The other side houses a 220w near-silent PSU, the floppy port in the Shuttle's strange location, and the Wireless module that provides the brains for the antenna. The PSU provides an adequate 16A on the 12v line and lives up to its near-silent tag.



If you think you've seen it before in a HEXUS review, you'd be correct. It's the same PN11 module as found on the SB65G2. That infers 802.11b operation and Shuttle's PRISM software. We tested it with an iNexQ Wireless Access Point and internal server setup. There were no problems in connecting it immediately. The PRISM software had this to report.



An excellent connection status from over 20 feet away.

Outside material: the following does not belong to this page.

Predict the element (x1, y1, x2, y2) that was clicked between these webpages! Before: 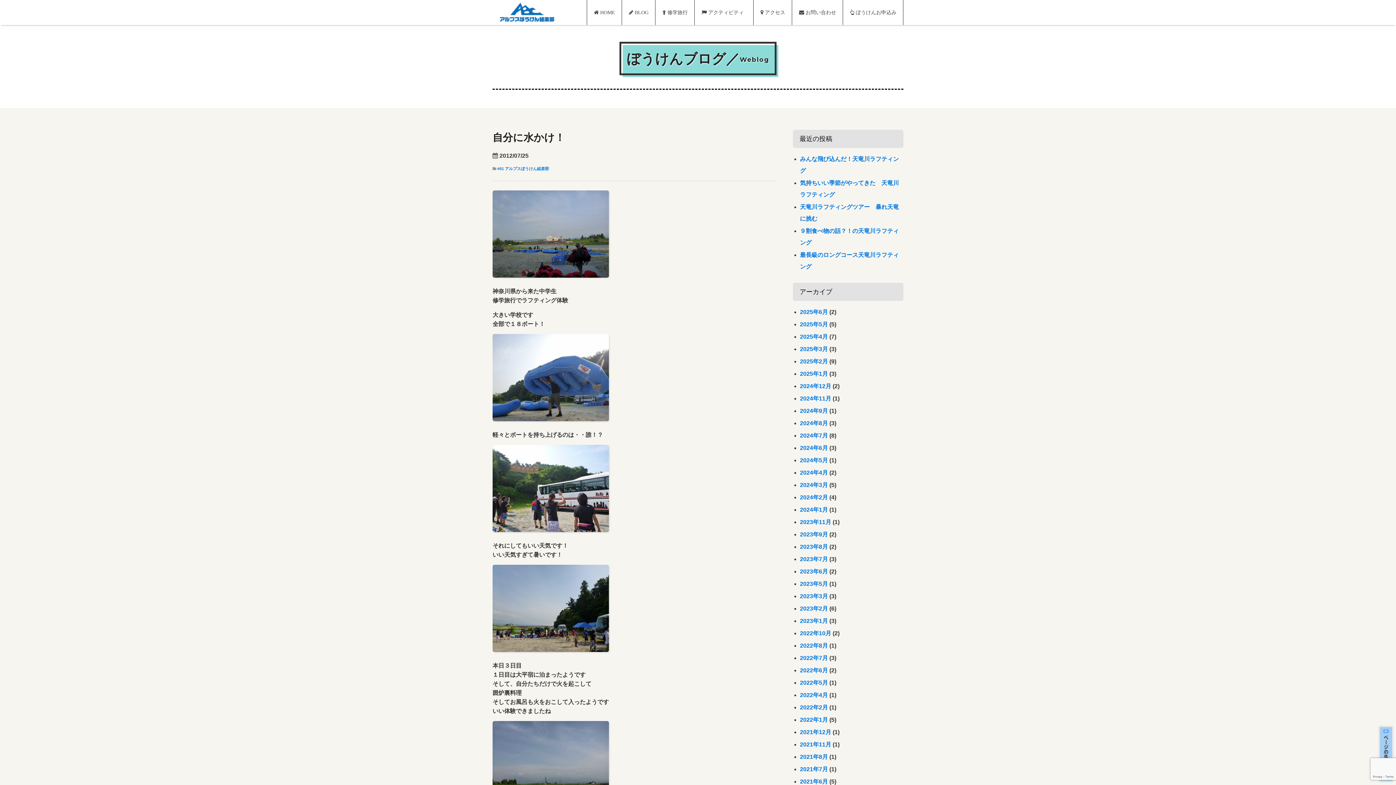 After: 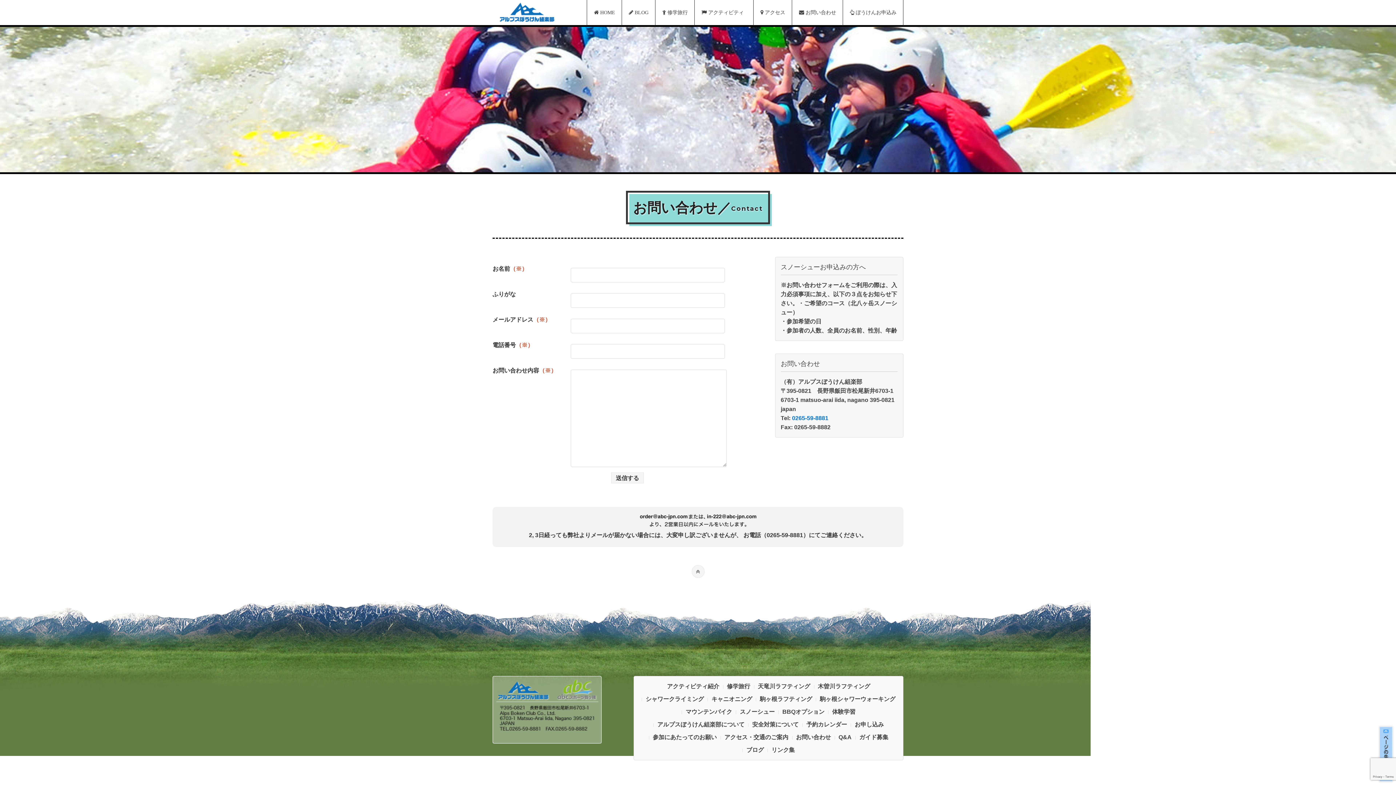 Action: label:  お問い合わせ bbox: (792, 0, 843, 25)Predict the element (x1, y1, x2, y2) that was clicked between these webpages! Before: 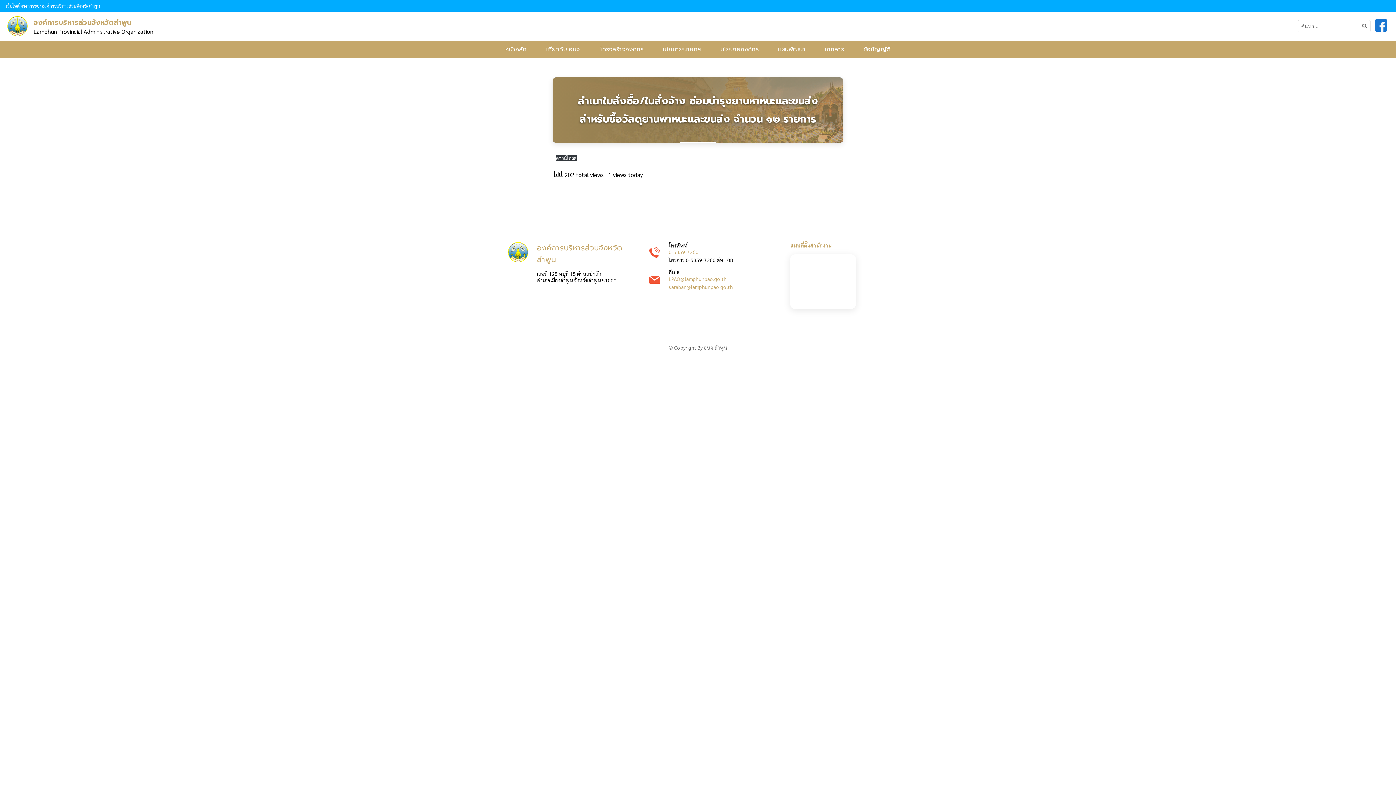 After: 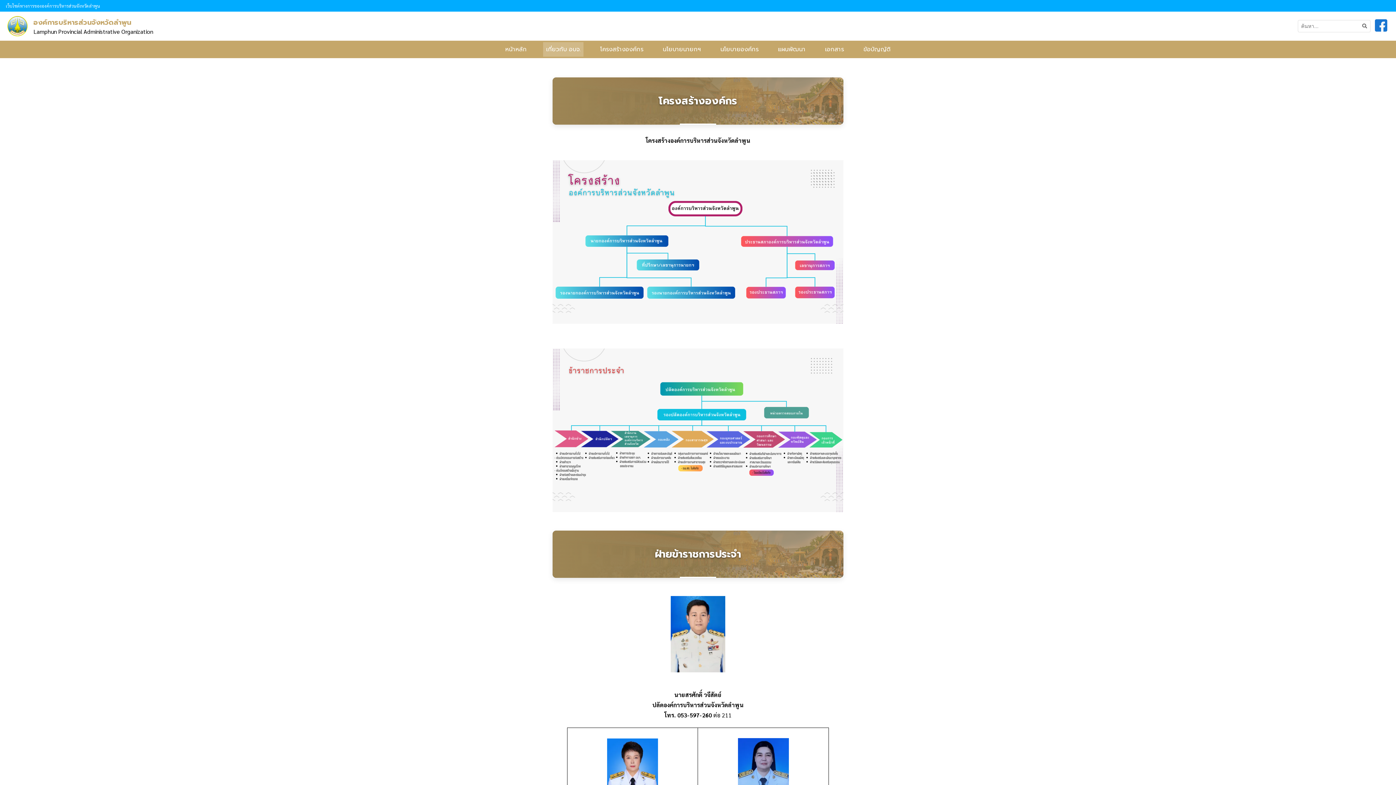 Action: label: เกี่ยวกับ อบจ. bbox: (543, 42, 583, 56)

A thick intervening wall made the connection all that much more impressive. A 54g module would have been nicer, but we guess it would push up the cost of the package, something that Shuttle needs to keep a careful financial eye on.



The Serious Sam 2 benchmark was transferred over from a PC acting as a server. The transfer rate steadied at around 560KBps, which translates to around 4.5MBit/s. That's about par for 802.11b. The connection was stable from over 50 feet and 3 walls away, although the overall transfer speed dropped, which was expected. A notable, useful extra.